▼
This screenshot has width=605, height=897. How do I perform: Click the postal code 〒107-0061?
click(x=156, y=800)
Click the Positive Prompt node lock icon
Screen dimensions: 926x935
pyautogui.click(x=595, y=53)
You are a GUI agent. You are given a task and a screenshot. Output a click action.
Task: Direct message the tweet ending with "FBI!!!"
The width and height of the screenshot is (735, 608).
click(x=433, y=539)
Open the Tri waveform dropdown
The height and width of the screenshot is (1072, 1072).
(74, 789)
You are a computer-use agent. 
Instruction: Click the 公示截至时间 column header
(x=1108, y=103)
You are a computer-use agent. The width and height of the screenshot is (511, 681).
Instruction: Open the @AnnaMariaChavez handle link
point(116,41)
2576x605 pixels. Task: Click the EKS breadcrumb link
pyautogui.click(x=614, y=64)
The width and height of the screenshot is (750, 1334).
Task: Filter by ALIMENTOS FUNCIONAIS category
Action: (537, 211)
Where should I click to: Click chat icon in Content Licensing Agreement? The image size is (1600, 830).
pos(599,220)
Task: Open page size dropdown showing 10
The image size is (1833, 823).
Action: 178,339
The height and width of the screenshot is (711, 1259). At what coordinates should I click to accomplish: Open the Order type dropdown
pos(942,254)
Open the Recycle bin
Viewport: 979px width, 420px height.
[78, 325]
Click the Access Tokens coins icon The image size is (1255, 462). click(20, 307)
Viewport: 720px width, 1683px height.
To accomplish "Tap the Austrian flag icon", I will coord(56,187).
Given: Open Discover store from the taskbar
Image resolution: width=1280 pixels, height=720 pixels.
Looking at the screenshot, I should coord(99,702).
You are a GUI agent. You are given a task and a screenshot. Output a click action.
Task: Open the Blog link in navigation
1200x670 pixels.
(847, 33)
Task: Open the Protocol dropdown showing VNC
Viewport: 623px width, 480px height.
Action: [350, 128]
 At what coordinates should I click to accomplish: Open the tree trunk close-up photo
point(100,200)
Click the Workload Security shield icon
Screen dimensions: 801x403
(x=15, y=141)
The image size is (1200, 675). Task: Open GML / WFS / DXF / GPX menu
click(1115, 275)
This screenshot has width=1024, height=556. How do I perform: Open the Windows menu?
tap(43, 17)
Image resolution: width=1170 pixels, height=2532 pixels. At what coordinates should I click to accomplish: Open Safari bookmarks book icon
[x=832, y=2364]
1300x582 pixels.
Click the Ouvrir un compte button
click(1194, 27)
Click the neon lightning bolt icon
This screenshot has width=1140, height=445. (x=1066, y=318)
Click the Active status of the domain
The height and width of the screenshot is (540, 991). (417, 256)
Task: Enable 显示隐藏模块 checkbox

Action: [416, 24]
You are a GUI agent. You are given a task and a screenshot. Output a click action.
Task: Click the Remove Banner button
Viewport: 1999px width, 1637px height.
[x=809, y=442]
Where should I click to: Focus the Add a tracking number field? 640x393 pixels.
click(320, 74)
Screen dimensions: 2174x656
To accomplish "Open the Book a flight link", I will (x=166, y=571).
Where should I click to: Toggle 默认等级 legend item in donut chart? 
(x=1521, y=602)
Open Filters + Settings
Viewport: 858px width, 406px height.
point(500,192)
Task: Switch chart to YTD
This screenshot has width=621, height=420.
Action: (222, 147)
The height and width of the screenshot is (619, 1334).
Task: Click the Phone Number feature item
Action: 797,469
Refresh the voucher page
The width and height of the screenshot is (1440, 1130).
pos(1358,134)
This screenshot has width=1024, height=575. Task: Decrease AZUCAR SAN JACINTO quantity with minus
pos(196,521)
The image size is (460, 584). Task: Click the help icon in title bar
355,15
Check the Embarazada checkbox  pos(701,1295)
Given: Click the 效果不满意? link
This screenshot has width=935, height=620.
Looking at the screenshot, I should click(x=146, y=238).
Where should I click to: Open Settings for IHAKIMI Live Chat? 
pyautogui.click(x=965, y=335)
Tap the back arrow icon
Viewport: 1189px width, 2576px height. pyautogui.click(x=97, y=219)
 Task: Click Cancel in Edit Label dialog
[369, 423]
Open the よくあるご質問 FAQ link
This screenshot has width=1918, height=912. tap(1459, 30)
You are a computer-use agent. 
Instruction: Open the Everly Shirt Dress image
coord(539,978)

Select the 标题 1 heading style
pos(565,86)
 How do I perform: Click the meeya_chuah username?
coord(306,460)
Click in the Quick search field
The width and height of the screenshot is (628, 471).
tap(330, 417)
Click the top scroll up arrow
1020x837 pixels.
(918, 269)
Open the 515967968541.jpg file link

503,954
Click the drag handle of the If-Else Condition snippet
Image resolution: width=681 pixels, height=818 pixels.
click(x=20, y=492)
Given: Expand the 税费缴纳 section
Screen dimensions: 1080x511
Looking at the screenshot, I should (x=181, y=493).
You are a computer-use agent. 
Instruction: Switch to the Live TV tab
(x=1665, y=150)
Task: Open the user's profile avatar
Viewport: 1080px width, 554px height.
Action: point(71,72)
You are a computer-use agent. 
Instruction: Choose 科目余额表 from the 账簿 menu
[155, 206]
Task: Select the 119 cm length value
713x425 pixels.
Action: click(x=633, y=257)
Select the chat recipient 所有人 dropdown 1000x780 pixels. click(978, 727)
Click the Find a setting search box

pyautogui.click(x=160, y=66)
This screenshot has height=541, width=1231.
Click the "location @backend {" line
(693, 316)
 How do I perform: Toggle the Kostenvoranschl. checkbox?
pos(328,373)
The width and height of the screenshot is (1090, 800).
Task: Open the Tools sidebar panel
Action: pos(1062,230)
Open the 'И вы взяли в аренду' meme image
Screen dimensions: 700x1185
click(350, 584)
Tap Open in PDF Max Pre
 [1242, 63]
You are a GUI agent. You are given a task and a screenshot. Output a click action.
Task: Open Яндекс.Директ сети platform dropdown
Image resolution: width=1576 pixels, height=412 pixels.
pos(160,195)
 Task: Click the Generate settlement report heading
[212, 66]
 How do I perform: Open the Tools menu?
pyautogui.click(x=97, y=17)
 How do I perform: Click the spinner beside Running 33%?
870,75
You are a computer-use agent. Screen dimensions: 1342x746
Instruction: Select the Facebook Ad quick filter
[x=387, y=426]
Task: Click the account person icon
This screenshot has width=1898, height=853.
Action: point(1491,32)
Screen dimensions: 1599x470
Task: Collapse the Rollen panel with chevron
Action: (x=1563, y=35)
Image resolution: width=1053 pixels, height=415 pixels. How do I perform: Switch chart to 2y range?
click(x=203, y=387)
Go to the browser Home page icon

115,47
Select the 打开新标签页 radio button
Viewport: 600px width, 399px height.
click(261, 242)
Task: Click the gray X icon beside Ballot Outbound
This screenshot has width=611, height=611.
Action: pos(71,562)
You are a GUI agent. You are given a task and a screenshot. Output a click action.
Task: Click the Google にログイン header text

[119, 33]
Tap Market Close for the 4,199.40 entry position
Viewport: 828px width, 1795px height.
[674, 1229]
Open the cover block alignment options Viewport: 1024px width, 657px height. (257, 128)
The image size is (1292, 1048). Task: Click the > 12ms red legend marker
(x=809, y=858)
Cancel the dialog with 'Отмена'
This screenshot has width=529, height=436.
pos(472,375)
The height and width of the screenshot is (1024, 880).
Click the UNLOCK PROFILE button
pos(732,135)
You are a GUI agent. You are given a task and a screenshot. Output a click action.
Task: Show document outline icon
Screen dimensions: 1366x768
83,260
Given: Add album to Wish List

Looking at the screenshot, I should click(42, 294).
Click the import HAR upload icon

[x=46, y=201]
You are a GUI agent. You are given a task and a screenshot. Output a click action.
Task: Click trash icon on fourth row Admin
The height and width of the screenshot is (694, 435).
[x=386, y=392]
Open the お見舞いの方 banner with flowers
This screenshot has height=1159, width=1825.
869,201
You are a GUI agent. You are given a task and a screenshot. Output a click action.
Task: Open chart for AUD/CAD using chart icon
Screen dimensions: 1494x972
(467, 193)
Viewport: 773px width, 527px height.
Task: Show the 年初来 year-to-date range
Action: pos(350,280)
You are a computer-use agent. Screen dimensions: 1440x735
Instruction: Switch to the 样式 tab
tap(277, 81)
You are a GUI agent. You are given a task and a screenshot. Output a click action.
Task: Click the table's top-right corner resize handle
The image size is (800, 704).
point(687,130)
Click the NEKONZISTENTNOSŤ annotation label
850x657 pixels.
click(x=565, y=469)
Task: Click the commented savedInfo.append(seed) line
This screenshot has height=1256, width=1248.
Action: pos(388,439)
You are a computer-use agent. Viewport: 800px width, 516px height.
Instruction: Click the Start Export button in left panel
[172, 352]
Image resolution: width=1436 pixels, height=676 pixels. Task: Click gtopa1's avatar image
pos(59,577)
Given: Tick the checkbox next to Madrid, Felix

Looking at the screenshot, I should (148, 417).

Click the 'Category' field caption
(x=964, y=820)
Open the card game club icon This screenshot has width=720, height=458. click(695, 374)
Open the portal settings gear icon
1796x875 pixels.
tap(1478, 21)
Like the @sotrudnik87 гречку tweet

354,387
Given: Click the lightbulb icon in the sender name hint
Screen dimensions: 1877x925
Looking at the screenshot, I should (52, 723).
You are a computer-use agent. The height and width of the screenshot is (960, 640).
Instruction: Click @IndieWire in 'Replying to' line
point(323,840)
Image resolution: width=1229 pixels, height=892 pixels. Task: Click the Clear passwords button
▲
◆ Task prompt
The answer is each line in which the word "showing" occurs, copied from the material above.

◆ The completed task
Task: Open page size dropdown showing 10
Task: Open the Protocol dropdown showing VNC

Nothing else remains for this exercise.